* [Your instructions]: Reproduce the entries from the line containing "is (1568, 481)." up to and including the line containing "tap(414, 519)", substituting "Launch" for "Open" and leaving everything else unchanged.

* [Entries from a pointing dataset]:

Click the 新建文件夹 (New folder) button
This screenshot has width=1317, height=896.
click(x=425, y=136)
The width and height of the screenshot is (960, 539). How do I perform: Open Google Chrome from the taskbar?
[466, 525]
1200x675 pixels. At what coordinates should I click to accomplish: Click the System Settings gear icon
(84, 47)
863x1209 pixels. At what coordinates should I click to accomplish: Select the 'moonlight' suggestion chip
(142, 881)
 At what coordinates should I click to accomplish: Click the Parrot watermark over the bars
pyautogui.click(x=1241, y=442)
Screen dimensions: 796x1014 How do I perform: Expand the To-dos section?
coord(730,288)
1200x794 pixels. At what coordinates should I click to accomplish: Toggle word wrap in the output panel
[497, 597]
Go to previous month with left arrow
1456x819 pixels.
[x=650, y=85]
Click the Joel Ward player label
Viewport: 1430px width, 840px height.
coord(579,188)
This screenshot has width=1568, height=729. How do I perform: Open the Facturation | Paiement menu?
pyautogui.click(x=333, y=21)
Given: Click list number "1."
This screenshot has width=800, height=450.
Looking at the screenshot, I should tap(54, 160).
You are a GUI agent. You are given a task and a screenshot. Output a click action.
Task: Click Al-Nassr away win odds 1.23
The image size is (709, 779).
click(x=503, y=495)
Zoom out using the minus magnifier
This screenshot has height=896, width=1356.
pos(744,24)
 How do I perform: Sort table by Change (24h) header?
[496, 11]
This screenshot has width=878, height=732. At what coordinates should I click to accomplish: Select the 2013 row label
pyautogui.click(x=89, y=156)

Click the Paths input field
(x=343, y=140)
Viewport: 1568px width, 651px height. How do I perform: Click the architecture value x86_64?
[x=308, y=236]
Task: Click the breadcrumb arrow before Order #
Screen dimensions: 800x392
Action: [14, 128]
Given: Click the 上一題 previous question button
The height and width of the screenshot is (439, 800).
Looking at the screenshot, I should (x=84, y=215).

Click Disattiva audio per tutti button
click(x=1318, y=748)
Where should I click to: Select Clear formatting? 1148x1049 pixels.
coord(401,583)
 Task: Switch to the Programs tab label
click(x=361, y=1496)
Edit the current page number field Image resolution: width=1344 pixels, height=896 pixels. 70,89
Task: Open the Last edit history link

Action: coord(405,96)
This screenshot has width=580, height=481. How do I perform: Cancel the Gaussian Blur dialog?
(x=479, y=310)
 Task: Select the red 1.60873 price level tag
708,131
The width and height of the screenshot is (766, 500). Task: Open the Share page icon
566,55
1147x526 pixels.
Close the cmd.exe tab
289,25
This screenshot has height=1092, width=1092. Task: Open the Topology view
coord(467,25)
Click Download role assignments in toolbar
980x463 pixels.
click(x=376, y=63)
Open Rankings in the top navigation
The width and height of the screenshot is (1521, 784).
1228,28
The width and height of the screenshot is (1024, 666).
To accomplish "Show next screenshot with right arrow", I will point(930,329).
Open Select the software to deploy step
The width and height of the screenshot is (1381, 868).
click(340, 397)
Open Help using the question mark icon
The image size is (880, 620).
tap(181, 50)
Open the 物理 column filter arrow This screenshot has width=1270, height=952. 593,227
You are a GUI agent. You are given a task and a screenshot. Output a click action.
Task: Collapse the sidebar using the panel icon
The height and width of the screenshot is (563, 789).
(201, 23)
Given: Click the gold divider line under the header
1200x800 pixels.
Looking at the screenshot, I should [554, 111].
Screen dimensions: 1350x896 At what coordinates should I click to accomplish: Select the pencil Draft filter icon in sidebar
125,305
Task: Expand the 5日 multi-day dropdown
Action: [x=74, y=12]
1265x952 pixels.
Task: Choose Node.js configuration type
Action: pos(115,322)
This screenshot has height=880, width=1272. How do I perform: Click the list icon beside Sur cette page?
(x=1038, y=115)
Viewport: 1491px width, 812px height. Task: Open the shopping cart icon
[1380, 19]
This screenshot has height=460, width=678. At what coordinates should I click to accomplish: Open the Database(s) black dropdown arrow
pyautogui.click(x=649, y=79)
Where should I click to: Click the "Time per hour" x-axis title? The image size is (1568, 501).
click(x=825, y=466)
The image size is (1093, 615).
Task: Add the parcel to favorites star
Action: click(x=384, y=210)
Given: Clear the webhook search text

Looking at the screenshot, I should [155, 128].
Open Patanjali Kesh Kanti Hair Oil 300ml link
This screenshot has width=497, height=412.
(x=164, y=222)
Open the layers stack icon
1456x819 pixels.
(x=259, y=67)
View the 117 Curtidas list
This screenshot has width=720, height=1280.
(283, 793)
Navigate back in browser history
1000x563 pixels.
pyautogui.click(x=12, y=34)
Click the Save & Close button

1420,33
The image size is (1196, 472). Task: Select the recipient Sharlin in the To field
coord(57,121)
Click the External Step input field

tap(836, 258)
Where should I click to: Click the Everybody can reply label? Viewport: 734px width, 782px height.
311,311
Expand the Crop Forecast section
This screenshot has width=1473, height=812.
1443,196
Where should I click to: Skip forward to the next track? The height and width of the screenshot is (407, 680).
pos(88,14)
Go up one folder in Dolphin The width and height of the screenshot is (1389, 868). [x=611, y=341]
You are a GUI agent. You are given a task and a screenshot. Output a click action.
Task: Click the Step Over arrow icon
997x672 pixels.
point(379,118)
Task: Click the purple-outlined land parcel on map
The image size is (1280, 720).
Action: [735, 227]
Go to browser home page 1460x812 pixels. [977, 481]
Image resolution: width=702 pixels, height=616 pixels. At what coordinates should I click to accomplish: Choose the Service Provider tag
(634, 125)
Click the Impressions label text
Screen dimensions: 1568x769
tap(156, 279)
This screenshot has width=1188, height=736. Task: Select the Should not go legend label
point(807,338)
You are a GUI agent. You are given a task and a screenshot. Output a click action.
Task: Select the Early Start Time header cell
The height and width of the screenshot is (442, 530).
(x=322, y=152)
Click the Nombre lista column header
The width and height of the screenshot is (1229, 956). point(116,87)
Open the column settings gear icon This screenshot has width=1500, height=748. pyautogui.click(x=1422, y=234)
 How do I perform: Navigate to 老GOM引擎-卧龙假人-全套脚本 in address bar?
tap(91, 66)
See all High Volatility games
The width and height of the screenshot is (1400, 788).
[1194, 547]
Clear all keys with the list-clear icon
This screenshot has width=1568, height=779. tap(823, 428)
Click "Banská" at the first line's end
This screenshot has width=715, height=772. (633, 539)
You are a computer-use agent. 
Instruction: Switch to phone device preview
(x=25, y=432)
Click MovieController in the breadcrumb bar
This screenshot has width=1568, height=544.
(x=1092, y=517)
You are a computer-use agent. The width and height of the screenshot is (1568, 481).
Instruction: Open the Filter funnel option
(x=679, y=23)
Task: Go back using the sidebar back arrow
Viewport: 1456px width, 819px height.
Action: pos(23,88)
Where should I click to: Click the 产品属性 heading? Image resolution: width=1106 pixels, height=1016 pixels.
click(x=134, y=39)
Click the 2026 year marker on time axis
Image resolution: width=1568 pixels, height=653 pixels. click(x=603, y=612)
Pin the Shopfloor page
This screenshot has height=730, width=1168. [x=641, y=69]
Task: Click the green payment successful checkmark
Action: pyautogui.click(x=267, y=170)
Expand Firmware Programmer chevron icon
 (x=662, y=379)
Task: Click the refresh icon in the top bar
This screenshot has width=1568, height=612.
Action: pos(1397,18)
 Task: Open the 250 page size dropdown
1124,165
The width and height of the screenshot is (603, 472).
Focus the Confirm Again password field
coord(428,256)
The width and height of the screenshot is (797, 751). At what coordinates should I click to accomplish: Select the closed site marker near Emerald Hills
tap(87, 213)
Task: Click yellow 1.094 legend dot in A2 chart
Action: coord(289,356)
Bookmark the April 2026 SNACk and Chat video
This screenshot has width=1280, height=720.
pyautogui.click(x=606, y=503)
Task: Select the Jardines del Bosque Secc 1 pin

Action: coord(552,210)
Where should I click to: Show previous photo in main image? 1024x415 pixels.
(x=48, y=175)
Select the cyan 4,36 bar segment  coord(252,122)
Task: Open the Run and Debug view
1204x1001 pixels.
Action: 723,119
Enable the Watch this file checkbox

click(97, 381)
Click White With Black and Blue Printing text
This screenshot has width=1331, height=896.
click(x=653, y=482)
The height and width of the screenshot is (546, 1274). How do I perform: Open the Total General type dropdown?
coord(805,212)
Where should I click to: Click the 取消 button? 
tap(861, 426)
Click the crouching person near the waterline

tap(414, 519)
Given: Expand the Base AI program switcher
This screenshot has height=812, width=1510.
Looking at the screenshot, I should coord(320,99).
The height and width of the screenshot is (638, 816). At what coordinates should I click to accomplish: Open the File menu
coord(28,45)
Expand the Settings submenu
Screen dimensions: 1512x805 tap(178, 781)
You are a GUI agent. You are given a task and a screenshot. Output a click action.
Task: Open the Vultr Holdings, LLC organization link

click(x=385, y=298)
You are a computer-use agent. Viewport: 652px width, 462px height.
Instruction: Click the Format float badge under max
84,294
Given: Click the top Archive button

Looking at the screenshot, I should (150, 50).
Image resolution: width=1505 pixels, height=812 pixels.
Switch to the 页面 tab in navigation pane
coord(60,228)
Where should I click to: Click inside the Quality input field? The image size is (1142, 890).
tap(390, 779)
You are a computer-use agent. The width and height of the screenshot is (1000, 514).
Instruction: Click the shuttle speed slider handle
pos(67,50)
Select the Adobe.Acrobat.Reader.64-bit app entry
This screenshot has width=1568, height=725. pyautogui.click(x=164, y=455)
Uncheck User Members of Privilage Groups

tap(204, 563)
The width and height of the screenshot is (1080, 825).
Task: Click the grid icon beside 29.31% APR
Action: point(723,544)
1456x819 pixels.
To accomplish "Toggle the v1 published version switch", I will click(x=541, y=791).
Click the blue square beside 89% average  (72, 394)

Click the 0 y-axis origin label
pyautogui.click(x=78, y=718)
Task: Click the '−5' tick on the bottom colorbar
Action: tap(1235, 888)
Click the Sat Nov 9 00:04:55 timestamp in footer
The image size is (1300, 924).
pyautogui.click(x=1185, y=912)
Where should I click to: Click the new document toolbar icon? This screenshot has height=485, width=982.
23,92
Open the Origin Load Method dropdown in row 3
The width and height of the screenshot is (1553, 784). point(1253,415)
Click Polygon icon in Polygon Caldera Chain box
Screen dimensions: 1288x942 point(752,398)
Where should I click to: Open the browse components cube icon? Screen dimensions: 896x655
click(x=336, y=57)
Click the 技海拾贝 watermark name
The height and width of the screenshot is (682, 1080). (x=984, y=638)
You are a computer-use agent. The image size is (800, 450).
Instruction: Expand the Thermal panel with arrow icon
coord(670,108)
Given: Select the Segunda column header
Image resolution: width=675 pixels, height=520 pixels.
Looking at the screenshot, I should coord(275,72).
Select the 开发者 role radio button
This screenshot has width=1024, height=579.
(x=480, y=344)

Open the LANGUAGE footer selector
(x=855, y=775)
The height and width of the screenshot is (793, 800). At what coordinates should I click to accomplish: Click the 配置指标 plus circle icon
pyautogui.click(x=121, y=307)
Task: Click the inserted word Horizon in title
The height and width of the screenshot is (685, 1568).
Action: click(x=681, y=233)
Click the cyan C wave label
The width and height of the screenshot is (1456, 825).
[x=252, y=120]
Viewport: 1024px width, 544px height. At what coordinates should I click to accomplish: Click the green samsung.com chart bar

* [Answer]:
You are a computer-use agent. The width and height of the screenshot is (1568, 481).
Instruction: Launch the Filter funnel option
(x=679, y=23)
Task: Go back using the sidebar back arrow
Viewport: 1456px width, 819px height.
Action: pos(23,88)
Where should I click to: Click the 产品属性 heading? Image resolution: width=1106 pixels, height=1016 pixels.
click(x=134, y=39)
Click the 2026 year marker on time axis
Image resolution: width=1568 pixels, height=653 pixels. click(x=603, y=612)
Pin the Shopfloor page
This screenshot has height=730, width=1168. [x=641, y=69]
Task: Click the green payment successful checkmark
Action: pyautogui.click(x=267, y=170)
Expand Firmware Programmer chevron icon
 (x=662, y=379)
Task: Click the refresh icon in the top bar
This screenshot has width=1568, height=612.
Action: pos(1397,18)
 Task: Launch the 250 page size dropdown
1124,165
The width and height of the screenshot is (603, 472).
Focus the Confirm Again password field
coord(428,256)
The width and height of the screenshot is (797, 751). At what coordinates should I click to accomplish: Select the closed site marker near Emerald Hills
tap(87, 213)
Task: Click yellow 1.094 legend dot in A2 chart
Action: coord(289,356)
Bookmark the April 2026 SNACk and Chat video
This screenshot has width=1280, height=720.
pyautogui.click(x=606, y=503)
Task: Select the Jardines del Bosque Secc 1 pin

Action: coord(552,210)
Where should I click to: Show previous photo in main image? 1024x415 pixels.
(x=48, y=175)
Select the cyan 4,36 bar segment  coord(252,122)
Task: Launch the Run and Debug view
1204x1001 pixels.
Action: 723,119
Enable the Watch this file checkbox

click(97, 381)
Click White With Black and Blue Printing text
This screenshot has width=1331, height=896.
click(x=653, y=482)
The height and width of the screenshot is (546, 1274). How do I perform: Launch the Total General type dropdown?
coord(805,212)
Where should I click to: Click the 取消 button? 
tap(861, 426)
Click the crouching person near the waterline

tap(414, 519)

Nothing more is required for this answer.